[Data supplied — start]
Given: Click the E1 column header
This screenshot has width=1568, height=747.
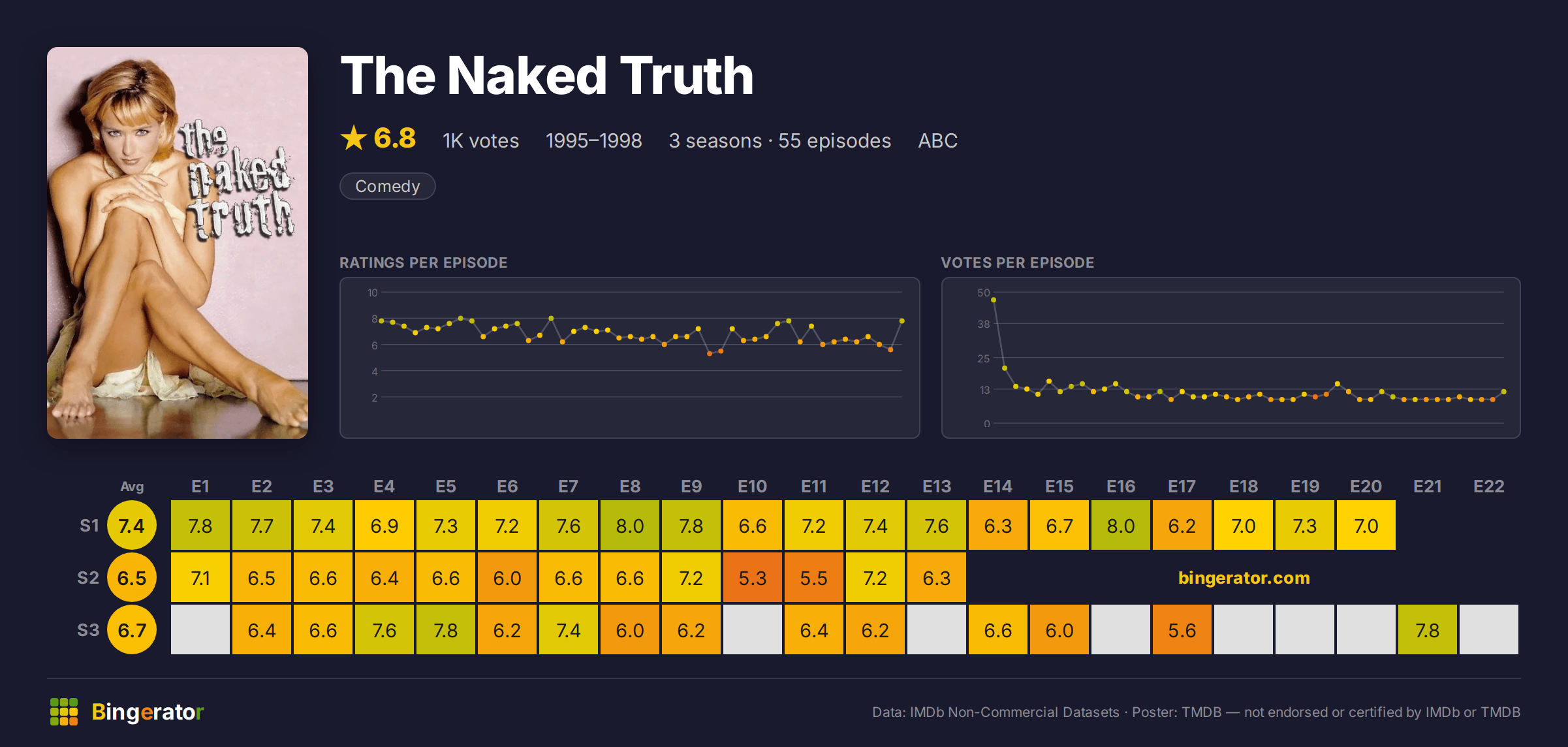Looking at the screenshot, I should tap(200, 486).
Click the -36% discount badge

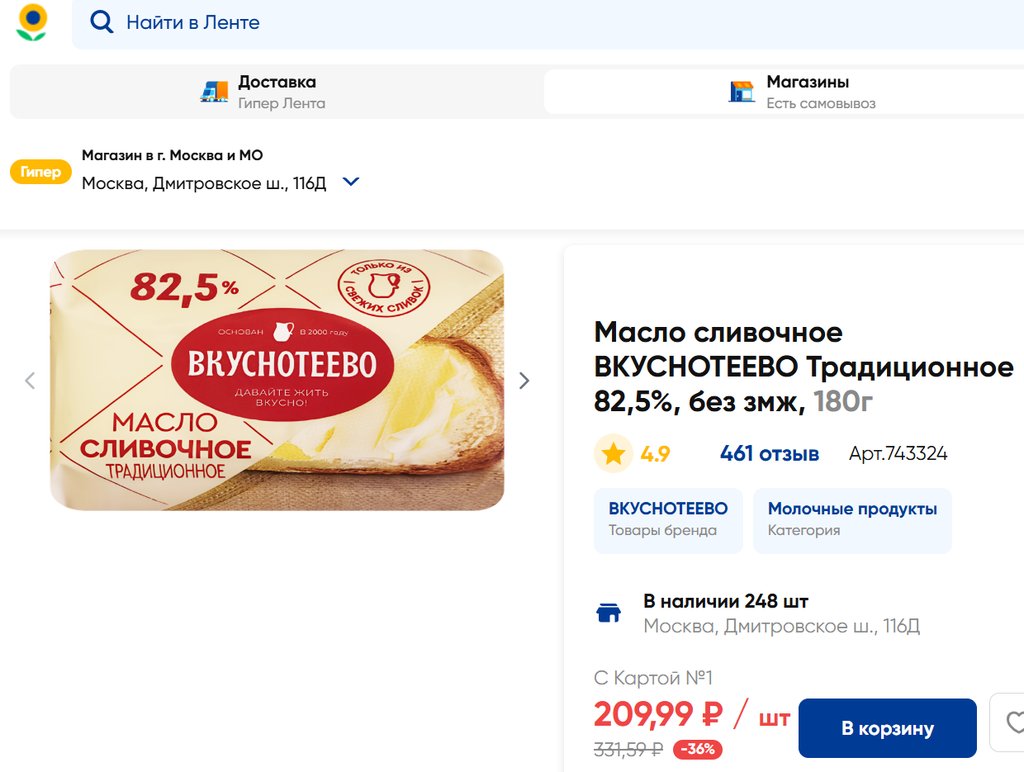coord(697,749)
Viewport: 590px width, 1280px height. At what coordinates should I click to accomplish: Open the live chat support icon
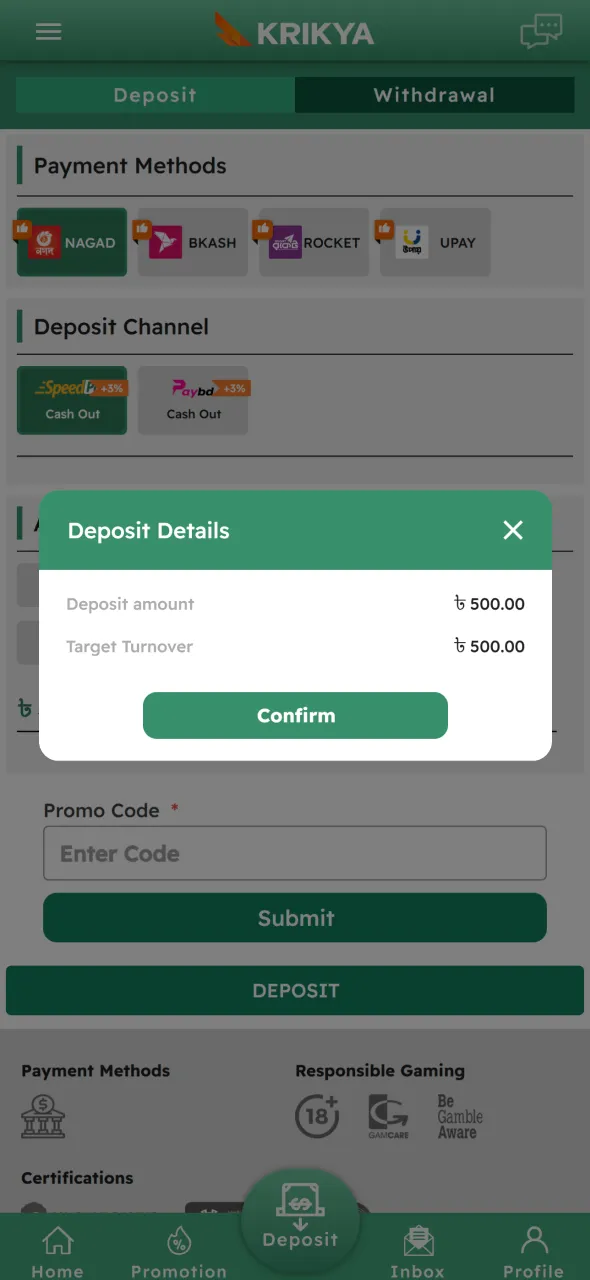(541, 31)
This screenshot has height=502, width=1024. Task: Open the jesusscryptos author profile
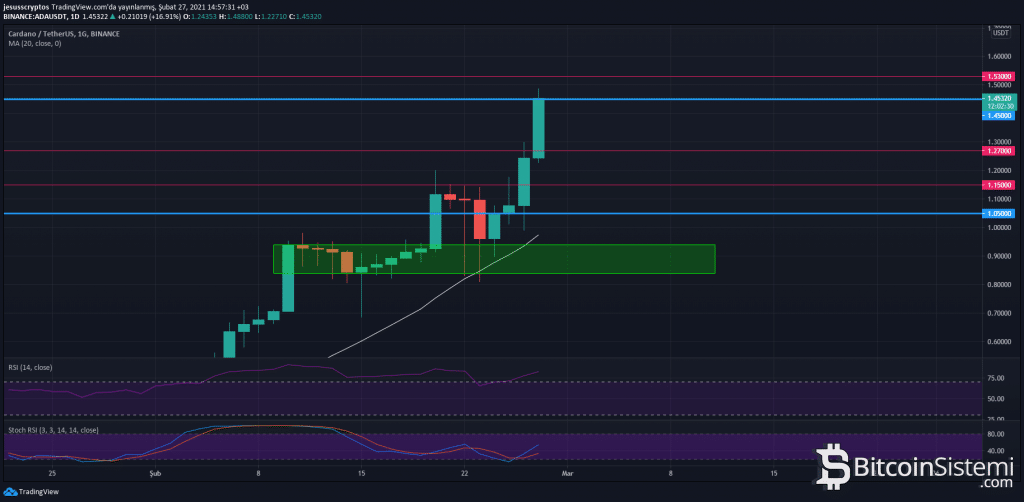pyautogui.click(x=28, y=6)
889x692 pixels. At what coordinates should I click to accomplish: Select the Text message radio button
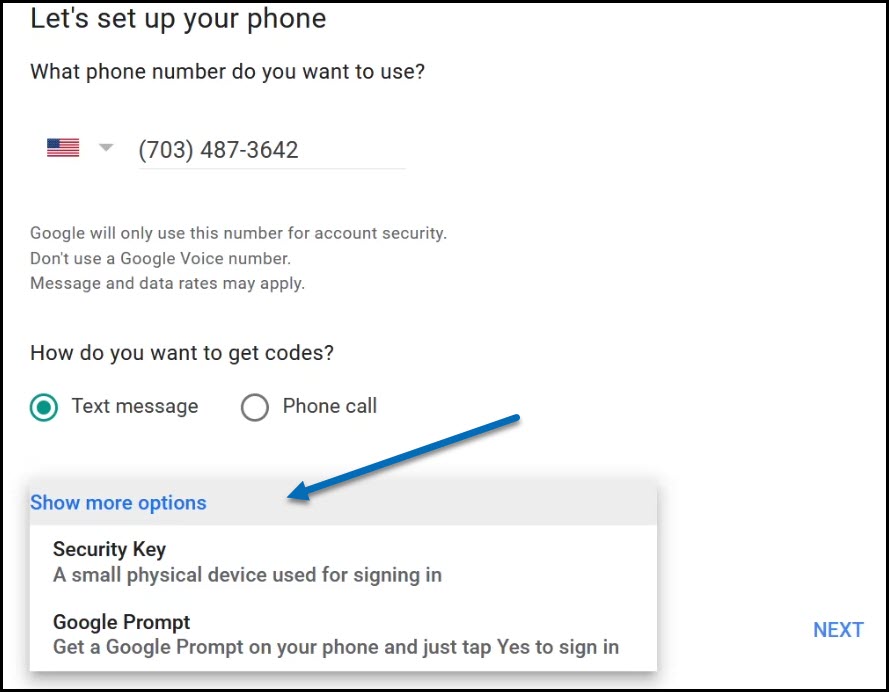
[Data supplied — finish]
**Instructions for the task**.
Here the lines from the one containing "This screenshot has height=502, width=1024." through the end of the material are to be copied exactly, with the pictures omitted.

**Answer to this problem**.
This screenshot has height=502, width=1024. Task: Open the jesusscryptos author profile
pyautogui.click(x=28, y=6)
889x692 pixels. At what coordinates should I click to accomplish: Select the Text message radio button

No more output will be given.